Uncle Tom

Uncle Tom
Uncle Tom's Cabin character

Detail of an illustration from the first book edition of Uncle Tom's Cabin, depicting Uncle Tom as young and muscular.
First appearance Uncle Tom's Cabin
Last appearance Uncle Tom's Cabin
Created by Harriet Beecher Stowe
Information
Gender Male
Nationality American

Uncle Tom is the title character of Harriet Beecher Stowe's 1852 novel, Uncle Tom's Cabin.[1] The term "Uncle Tom" is also used as a derogatory epithet for an excessively subservient person, particularly when that person is aware of their own lower-class status based on race. However, the use of the epithet is the result of later works derived from the original novel, and does not reflect Mrs. Stowe's actual depiction of Uncle Tom himself.

Original characterization and critical evaluations

At the time of the novel's initial publication in 1851, Uncle Tom was a rejection of the existing stereotypes of minstrel shows; Stowe's melodramatic story humanized the suffering of slavery for white audiences by portraying Tom as a Jesus-Christ-like figure who is ultimately martyred, beaten to death by a cruel master because he refuses to betray the whereabouts of two women who had escaped from slavery.[2][3] Stowe reversed the gender conventions of slave narratives by juxtaposing Uncle Tom's passivity against the daring of three African American women who escape from slavery.[2]

The novel was both influential and commercially successful, published as a serial from 1851 to 1852 and as a book from 1852 onward.[2][3] An estimated 500,000 copies had sold worldwide by 1853, including unauthorized reprints.[4] Senator Charles Sumner credited Uncle Tom's Cabin for the election of Abraham Lincoln, an opinion that is later echoed in the apocryphal story of Lincoln greeting Stowe with the quip, "So you're the little woman who wrote the book that made this great war!" (See American Civil War.)[2][5] Frederick Douglass praised the novel as "a flash to light a million camp fires in front of the embattled hosts of slavery."[2] Despite Douglass's enthusiasm, an anonymous 1852 reviewer for William Lloyd Garrison's publication The Liberator suspected a racial double standard in the idealization of Uncle Tom:

Uncle Tom's character is sketched with great power and rare religious perception. It triumphantly exemplifies the nature, tendency, and results of Christian non-resistance. We are curious to know whether Mrs.
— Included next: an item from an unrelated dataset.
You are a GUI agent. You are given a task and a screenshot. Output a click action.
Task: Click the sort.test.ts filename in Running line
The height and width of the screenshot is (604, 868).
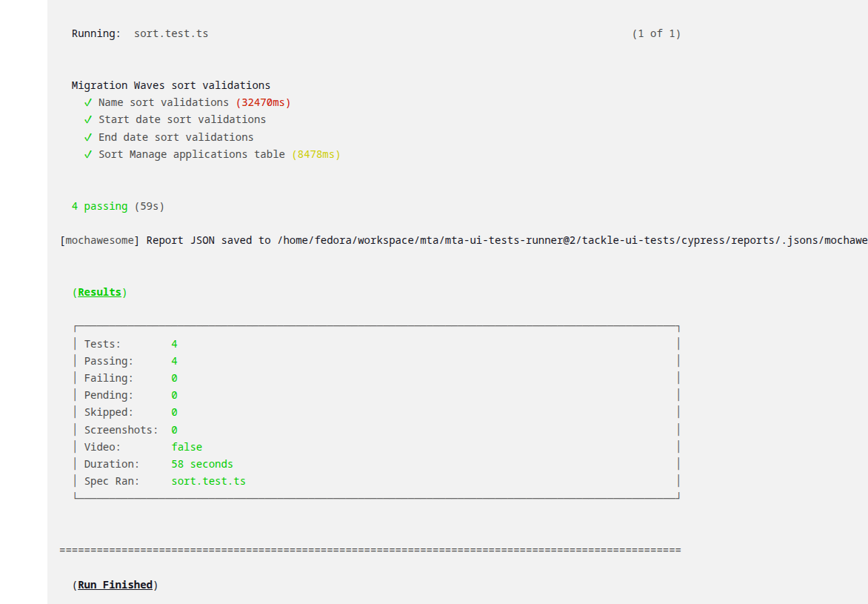click(x=171, y=33)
Stowe is a believer in the duty of non-resistance for the White man, under all possible outrage and peril, as for the Black man... [For whites in parallel circumstances, it is often said] Talk not of overcoming evil with good—it is madness! Talk not of peacefully submitting to chains and stripes—it is base servility! Talk not of servants being obedient to their masters—let the blood of tyrants flow! How is this to be explained or reconciled? Is there one law of submission and non-resistance for the Black man, and another of rebellion and conflict for the white man? When it is the whites who are trodden in the dust, does Christ justify them in taking up arms to vindicate their rights? And when it is the blacks who are thus treated, does Christ require them to be patient, harmless, long-suffering, and forgiving? Are there two Christs?[6]

James Weldon Johnson, a prominent figure of the Harlem Renaissance, expresses an antipathetic opinion in his autobiography:

For my part, I was never an admirer of Uncle Tom, nor of his type of goodness; but I believe that there were lots of old Negroes as foolishly good as he.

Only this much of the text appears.